Inseguridad en Catamarca: delitos tradicionales y nuevas modalidades conviven en un mismo escenario
La problemática también quedó reflejada en los recientes operativos integrales de seguridad desplegados en distintos puntos de la provincia. Durante esos procedimientos fueron identificadas 4.246 personas, controlados 3.080 vehículos, secuestrados 77 motocicletas y cinco automóviles, además del arresto de doce personas por infracciones al Código de Faltas. Si bien estas acciones muestran un importante despliegue policial, también reflejan la magnitud de los controles que hoy requiere el contexto de seguridad.
A estos episodios se sumó el secuestro de una camioneta con presuntas adulteraciones en la numeración del motor durante un procedimiento realizado por personal especializado en sustracción de automotores. El caso volvió a instalar interrogantes sobre el mercado ilegal de vehículos y sobre la importancia de fortalecer los mecanismos de verificación para evitar la circulación de rodados con irregularidades.
El panorama actual evidencia que la inseguridad en Catamarca ya no puede analizarse únicamente desde la perspectiva de los delitos tradicionales. Las modalidades digitales, el uso de redes sociales para cometer estafas, el narcomenudeo, las irregularidades vinculadas a vehículos y otras formas de criminalidad obligan a adaptar permanentemente las estrategias de prevención e investigación. Cada una de estas problemáticas presenta características propias y requiere respuestas específicas por parte de las instituciones.
Esta diversidad delictiva también plantea desafíos para las políticas públicas. Mientras las fuerzas de seguridad incrementan operativos y procedimientos, distintos sectores consideran que la prevención, la educación digital y el fortalecimiento de las investigaciones resultan tan importantes como la actuación posterior frente a cada hecho. La rápida evolución de algunas modalidades, especialmente las vinculadas al uso de tecnología, obliga a actualizar herramientas y mecanismos de control de manera permanente.

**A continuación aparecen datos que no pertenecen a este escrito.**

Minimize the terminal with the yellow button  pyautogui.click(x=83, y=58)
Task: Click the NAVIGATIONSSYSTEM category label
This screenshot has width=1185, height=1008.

La inseguridad en Catamarca muestra así un escenario cada vez más complejo, donde conviven delitos vinculados con el narcotráfico, las estafas virtuales, las irregularidades en vehículos y otras modalidades emergentes. La sucesión de procedimientos registrados durante los últimos días refleja el trabajo de las fuerzas de seguridad, pero también expone que la provincia enfrenta desafíos crecientes para contener un fenómeno que evoluciona constantemente y que mantiene bajo presión a los organismos responsables de garantizar la seguridad de la población.